*Material for this task*:
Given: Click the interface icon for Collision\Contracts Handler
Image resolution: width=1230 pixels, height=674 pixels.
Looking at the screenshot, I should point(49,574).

...

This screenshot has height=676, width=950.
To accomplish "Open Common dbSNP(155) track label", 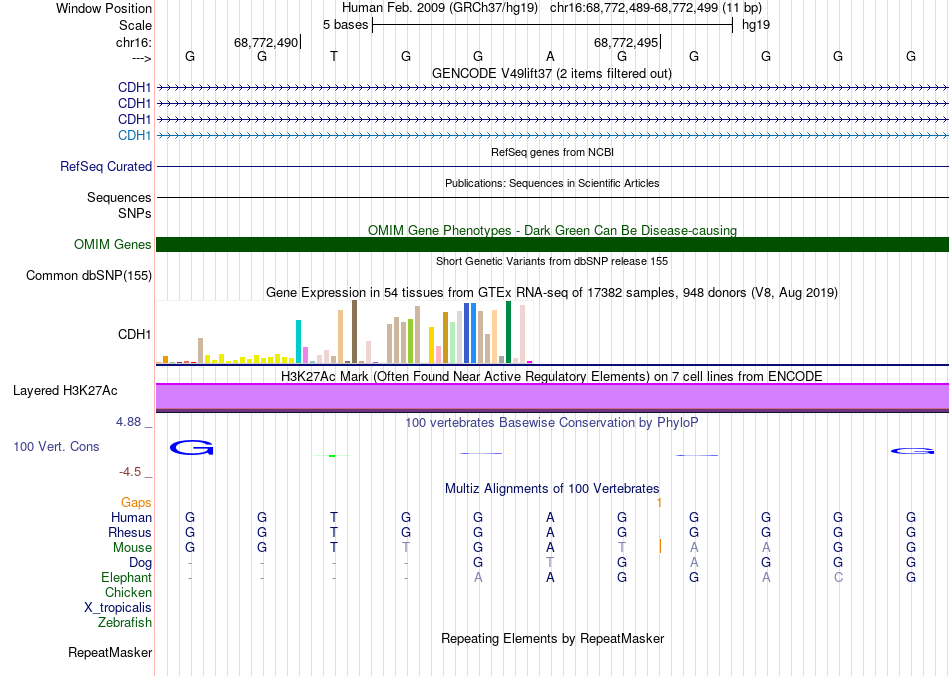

*Required task*:
Rewrite the material from the line with "Given: Click the" to the line with "Looking at the", putting "toolbar button" in place of "interface icon" and leaving everything else as it stands.

*Written solution*:
Given: Click the toolbar button for Collision\Contracts Handler
Image resolution: width=1230 pixels, height=674 pixels.
Looking at the screenshot, I should point(49,574).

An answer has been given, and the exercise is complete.